研究动态
Articles below are published ahead of final publication in an issue. Please cite articles in the following format: authors, (year), title, journal, DOI.

使用电子索赔记录预测肺癌:基于 Transformer 的方法。

Lung Cancer Prediction using Electronic Claims Records: A Transformer-based Approach.

发表日期:2023 Oct 12
作者: Huan-Yu Chen, Hui-Min Wang, Ching-Heng Lin, Rob Yang, Chi-Chun Lee
来源: IEEE Journal of Biomedical and Health Informatics

摘要:

电子索赔记录 (ECR) 是个人医疗服务寻求行为的大规模纵向集合。与院内病历(EMR)相比,ECR 更加标准化和跨站点。最近,有研究表明,对广泛的医疗应用的索赔数据建模取得了有希望的结果。然而,他们中很少有人提出队列选择的排除标准,以在没有先前迹象的情况下提取新的发病率,而且往往缺乏对早期癌症预测的重视。在这项工作中,我们的目标是使用 ECR 设计肺癌预测框架,并使用最先进的基于序列的变压器进行严格的排除设计。此外,这项工作提出了将疾病预测模型应用于台湾整个人口的首批结果之一。结果显示,在我们的数据集中,全期肺癌的预测能力超过 2.1,平均阳性预测值 (PPV) 为 5,曲线下面积 (AUC) 为 0.668,早期阶段的预测能力约为 2.0,平均 PPV 为 1,AUC 为 0.645 。子队列分析可以将高精度选择性群体纳入优先临床检查。发作分析验证了我们的排除标准的效果。这项工作对肺癌预测进行了全面的分析,所提出的方法可以作为索赔数据的最先进的疾病风险预测框架。
Electronic claims records (ECRs) are large scale and longitudinal collections of individual's medical service seeking actions. Compared to in-hospital medical records (EMRs), ECRs are more standardized and cross-sites.
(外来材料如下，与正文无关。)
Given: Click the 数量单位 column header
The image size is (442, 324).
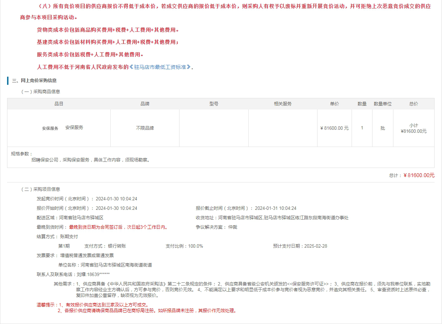Looking at the screenshot, I should pyautogui.click(x=383, y=104).
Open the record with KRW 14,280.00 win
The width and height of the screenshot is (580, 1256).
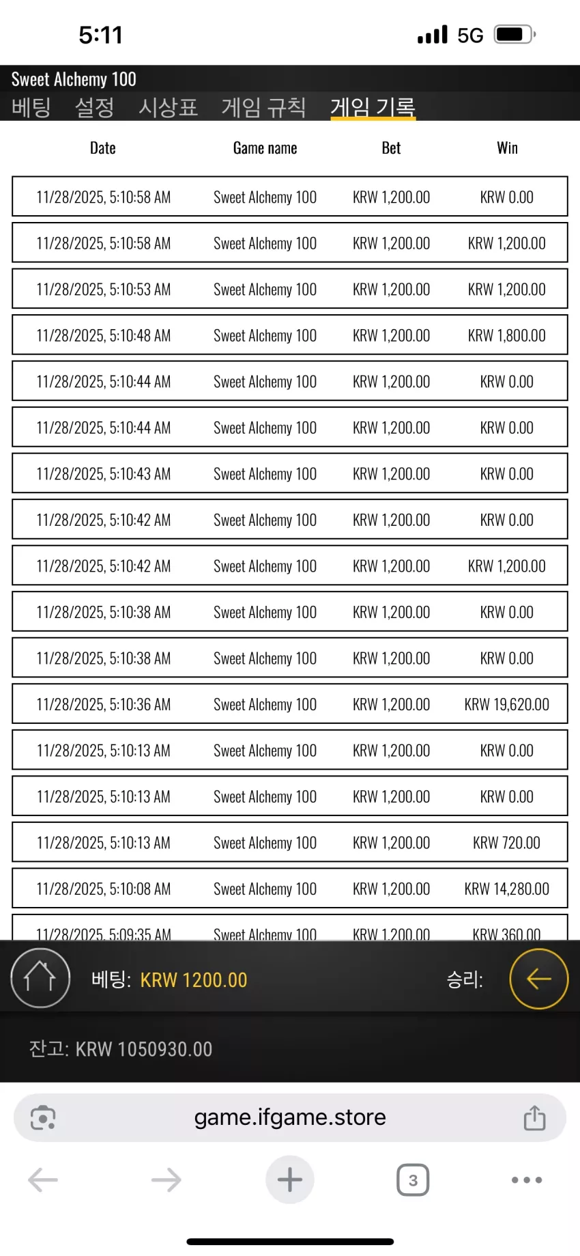coord(290,889)
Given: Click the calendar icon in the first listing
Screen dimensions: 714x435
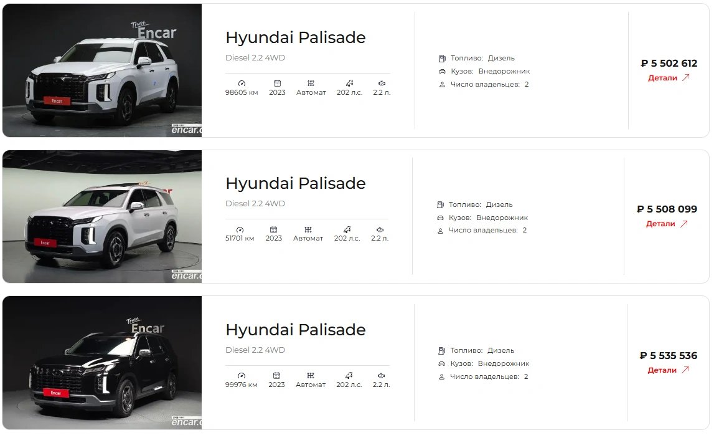Looking at the screenshot, I should click(277, 84).
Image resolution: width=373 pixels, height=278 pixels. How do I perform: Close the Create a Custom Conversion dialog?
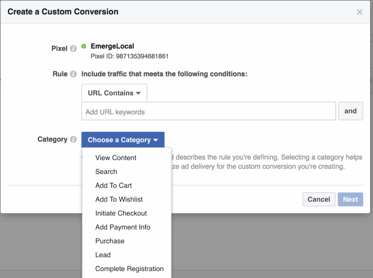360,12
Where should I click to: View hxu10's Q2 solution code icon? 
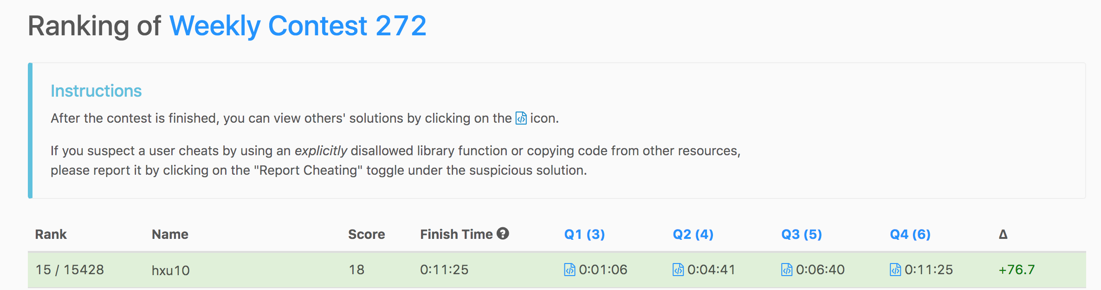click(678, 270)
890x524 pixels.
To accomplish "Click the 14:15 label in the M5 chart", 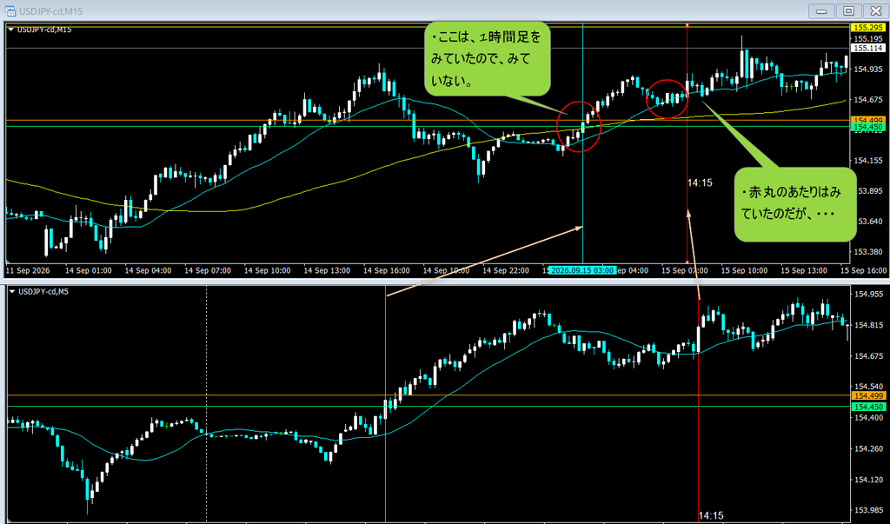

Recently, there has been studies showing promising results on modeling claims data for a wide range of medical applications. However, few of them address the exclusion criteria on cohort selection to extract new incidence without prior signs and also often lack of emphasis on predicting cancer in early stages. In this work, we aim to design a lung cancer prediction framework using ECRs with rigorous exclusion design using state-of-the-art sequence-based transformer. Furthermore, this work presents one of the first results by applying disease prediction model to the entire population in Taiwan. The result shows over 2.1 predictive power, 5 average positive predictive value (PPV), and 0.668 area under curve (AUC) in all-stage lung cancer and around 2.0 predictive power, 1 average PPV and 0.645 AUC in early-stage in our dataset. Sub-cohort analysis could funnel high precision selective group into prioritized clinical examination. Onset analysis validates the effect of our exclusion criteria. This work presents comprehensive analyses on lung cancer prediction, and the proposed approach can serve as a state-of-the-art disease risk prediction framework on claims data.